- Also known as: Himuro
- Born: 28 November 1977 (age 47)
- Origin: Japan
- Genres: Breakbeat Electronic music Drum and Bass IDM Electronica Hip Hop
- Occupation(s): Musician Remixer Disc jockey Sound designer
- Instrument(s): sampler drum machine synthesizer Keyboards Turntable Softsynth computer laptop
- Years active: 1997 – Present
- Labels: Worm Interface Mesk Records Zod Couchblip! Tangram Disk
- Website: http://www.tngrm.com

= Himuro Yoshiteru =

Japanese electronic musician and DJ

Himuro Yoshiteru is an electronic music musician and DJ from Japan.

Himuro's first album Nichiyobi was released in 1998 by the English record label Worm Interface, alongside artists like Tom Jenkinson (Squarepusher) and Freeform. His releases are mostly within the electronic music genres of drum and bass, Electronica, Hip hop and Braindance, with a significant jazz influence .

His style is often described in the media as very playful. It consists of finely chopped, fast rhythms in combination with jazzy bass and synthesizer lines and 8bit sounds (like video game music). In this area he is one of the prominent Japanese musicians of this time.

Some of his pieces have been featured on John Peel´s Radio show on BBC Radio 1 and one was later released as an mp3 on the Tribute to John Peel Series, as a free download.

In his Live Acts he uses primarily his laptop, MIDI controllers and effects processors.

== Discography ==

===Albums===

- (1998) Nichiyobi - (Worm Interface)
- (2004) Clear Without Items (Couchblip!)

- **Record set**:
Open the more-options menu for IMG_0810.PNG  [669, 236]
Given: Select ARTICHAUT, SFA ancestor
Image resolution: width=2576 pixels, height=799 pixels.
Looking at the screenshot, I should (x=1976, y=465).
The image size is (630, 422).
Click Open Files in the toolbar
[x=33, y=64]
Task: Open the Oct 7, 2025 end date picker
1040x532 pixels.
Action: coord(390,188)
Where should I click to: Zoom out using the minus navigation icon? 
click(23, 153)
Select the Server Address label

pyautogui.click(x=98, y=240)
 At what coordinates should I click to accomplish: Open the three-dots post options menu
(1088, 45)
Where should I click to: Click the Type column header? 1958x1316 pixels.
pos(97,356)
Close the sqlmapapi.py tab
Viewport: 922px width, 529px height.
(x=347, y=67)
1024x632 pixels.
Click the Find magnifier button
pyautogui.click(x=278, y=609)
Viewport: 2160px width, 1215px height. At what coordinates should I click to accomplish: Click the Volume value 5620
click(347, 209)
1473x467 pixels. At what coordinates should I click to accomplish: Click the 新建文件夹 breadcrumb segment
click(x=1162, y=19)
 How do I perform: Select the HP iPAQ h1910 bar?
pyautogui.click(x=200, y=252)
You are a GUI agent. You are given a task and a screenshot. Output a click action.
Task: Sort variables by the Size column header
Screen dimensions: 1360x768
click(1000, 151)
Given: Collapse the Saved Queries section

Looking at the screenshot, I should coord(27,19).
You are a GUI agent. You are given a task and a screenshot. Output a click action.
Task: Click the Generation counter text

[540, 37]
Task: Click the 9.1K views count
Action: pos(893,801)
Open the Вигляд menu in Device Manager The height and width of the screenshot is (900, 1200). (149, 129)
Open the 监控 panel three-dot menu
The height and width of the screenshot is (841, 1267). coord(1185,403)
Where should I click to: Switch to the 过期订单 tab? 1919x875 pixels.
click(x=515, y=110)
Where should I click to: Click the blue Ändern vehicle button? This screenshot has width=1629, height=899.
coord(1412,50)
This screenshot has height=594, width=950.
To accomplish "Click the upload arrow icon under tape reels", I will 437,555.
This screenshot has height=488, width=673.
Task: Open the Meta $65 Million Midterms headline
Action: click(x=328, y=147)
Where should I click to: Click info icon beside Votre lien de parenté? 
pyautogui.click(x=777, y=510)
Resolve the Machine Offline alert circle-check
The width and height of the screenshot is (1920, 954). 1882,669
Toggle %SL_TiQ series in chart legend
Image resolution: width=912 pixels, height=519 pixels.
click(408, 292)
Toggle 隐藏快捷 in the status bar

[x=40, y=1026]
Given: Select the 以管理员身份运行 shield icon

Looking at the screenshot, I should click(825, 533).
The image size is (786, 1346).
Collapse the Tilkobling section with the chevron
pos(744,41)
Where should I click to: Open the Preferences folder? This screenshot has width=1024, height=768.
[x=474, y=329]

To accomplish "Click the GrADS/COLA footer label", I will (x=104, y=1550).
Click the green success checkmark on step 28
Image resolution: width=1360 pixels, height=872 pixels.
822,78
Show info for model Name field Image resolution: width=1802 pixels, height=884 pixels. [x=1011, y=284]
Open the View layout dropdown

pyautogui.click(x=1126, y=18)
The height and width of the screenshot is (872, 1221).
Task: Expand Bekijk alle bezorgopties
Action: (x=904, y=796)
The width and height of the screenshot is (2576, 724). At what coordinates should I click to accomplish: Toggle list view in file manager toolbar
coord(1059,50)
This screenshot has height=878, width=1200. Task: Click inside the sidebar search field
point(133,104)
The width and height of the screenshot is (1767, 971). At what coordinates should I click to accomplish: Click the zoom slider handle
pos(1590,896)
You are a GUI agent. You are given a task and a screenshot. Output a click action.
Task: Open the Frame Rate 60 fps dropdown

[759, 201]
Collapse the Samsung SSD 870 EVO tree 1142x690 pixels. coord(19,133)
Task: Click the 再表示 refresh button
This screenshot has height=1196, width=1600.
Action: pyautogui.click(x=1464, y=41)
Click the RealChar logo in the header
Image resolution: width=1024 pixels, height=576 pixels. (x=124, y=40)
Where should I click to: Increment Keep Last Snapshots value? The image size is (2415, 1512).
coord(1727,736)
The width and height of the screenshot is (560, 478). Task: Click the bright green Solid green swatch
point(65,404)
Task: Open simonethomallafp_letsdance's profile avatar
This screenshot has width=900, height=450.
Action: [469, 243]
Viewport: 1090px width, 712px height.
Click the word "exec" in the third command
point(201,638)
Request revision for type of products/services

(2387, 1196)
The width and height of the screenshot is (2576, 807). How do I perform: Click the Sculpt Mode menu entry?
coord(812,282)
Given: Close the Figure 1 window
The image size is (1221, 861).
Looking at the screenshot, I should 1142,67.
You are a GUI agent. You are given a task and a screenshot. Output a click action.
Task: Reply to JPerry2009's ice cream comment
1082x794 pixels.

- **What is needed**:
Using the Himuro Yoshiteru page, answer these:
1. Which record label released the album Nichiyobi?
2. In what year did his active years begin?
3. What does he mainly use in his live acts?
The data plays no part in what is asked here.

- **Solution to this problem**:
1. Worm Interface
2. 1997
3. His laptop, MIDI controllers and effects processors